La Unión Soviética se hizo pedazos. En 1991, la República de Armenia se volvió un Estado independiente. Obtuvo un pedazo diminuto de la peor zona que se pudo encontrar en el territorio que Armenia había ocupado durante los milenios de su historia, pero, a pesar de todo, era algo.
En todas las oficinas hay imágenes del monte Ararat, el cual se erige sobre Turquía, un símbolo para los armenios de añoranza, orgullo, la esperanza del retorno y el sufrimiento del genocidio armenio que comenzó en 1915 y que produjo la matanza de más de un millón de armenios a manos del Imperio otomano.
Esta semana, la Cámara de Representantes, en contra de todas las advertencias bien conocidas de Turquía, aprobó una resolución que reconoce ese genocidio. El presidente Barack Obama nunca lo reconoció en público, a pesar de haberlo prometido cuando fue candidato presidencial en 2008. La realpolitik pudo más que sus principios.
Turquía, país que insiste en que no hubo una campaña organizada para masacrar a los armenios, no es el único problema de Armenia. El camarada Stalin adoraba juguetear con las nacionalidades y las fronteras. Décadas más tarde, cuando colapsó la Unión Soviética, esto provocó una fricción entre Armenia y Azerbaiyán. Las disputas culminaron hace un cuarto de siglo en una guerra por la región disputada de Nagorno Karabaj. En la actualidad, la frontera de Armenia con Azerbaiyán está cerrada. Su frontera con Turquía está cerrada. Solo están abiertas las fronteras con Georgia e Irán.
No obstante, ¡me encontré a los armenios con un ánimo optimista! ¿Qué importan las fronteras físicas hoy en día? Los casi tres millones de ciudadanos de Armenia están en contacto constante con los muchos más millones de armenios en la diáspora, quienes envían dinero a casa. Con un sólido sector tecnológico, Armenia se considera un país de empresas emergentes. Está viendo hacia adelante más que hacia atrás.
La revolución sin sangre que vivió el país en 2018 no ha producido un paraíso, pero ha eliminado el fatalismo. La gente siente que tiene la libertad de probar lo que quiera.
Semanas de protestas masivas en contra de la corrupción y el nepotismo derribaron la añeja clase política armenia, casi del mismo modo que las demostraciones masivas en Beirut, Bagdad y Santiago, ocurridas en semanas recientes, han derribado o sacudido los gobiernos de Líbano, Irak y Chile.

EXTRACTOS DE DATOS:
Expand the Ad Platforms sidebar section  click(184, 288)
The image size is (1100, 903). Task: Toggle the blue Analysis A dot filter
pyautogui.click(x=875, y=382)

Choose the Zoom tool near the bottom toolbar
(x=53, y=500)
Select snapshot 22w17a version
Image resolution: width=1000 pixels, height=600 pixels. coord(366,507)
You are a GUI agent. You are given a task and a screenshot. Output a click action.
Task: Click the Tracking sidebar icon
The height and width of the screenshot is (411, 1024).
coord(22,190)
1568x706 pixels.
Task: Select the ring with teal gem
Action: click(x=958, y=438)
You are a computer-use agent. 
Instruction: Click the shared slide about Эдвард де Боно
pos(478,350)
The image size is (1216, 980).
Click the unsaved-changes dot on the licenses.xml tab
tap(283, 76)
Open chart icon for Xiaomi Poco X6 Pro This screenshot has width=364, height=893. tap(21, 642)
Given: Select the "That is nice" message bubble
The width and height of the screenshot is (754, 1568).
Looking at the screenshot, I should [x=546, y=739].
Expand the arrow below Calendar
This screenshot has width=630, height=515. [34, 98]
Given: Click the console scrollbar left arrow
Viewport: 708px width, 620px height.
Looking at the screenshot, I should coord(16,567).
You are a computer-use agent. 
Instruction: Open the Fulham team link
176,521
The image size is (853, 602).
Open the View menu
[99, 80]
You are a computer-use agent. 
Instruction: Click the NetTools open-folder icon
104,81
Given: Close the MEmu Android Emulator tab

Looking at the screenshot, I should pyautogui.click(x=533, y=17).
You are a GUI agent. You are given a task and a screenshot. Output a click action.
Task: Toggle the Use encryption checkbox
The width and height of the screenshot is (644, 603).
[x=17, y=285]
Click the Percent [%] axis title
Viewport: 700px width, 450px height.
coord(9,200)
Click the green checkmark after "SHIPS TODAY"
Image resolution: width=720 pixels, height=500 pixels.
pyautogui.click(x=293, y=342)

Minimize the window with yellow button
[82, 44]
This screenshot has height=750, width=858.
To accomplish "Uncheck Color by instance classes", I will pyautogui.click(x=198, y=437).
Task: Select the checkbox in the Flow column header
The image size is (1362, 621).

INSTRUCCIÓN DE TRABAJO: Retoma el texto sobre Armenia y continúalo a partir de su última oración, la que compara las protestas armenias con las de Beirut, Bagdad y Santiago.

RESPUESTA DEL EJERCICIO:
Después de todo, ni Vladimir Putin de Rusia ni Xi Jinping de China han pisoteado el espíritu de 1989. La gente prefiere las acciones a las manos muertas de un gobierno irresponsable. Prefiere el Estado de derecho al arresto arbitrario. Por eso, está en las calles de Hong Kong.
La democracia liberal no ha quedado “obsoleta”, como ha insistido Putin. Solo necesitaba una sacudida.
En una entrevista, Armen Sarkissian, el presidente armenio, me comentó que los sistemas antiguos no van a funcionar. “Estamos viviendo en un mundo cuántico porque más de la mitad de la vida es virtual”, explicó. La noción de las democracias que funcionan mediante elecciones cada tantos años está pasada de moda. Dijo que Armenia fue “uno de los primeros laboratorios” en encontrar “reglas o comportamientos” nuevos para un mundo en el que cada individuo tiene una voz que “se ejerce y se expresa a diario”.
En cuanto al genocidio armenio, y la negación turca, Sarkissian señaló lo siguiente: “Reconocer algo que has hecho mal en la vida común y corriente, en tu familia, con tus amigos, es una fortaleza. No es una debilidad. Si Turquía reconociera el genocidio armenio, también sería un reconocimiento del hecho que Turquía está en camino a convertirse en un Estado tolerante”.
Una lección imperecedera de 1989 es que la verdad saldrá a la luz. Incluso la Casa Blanca de Trump descubrirá esto algún día.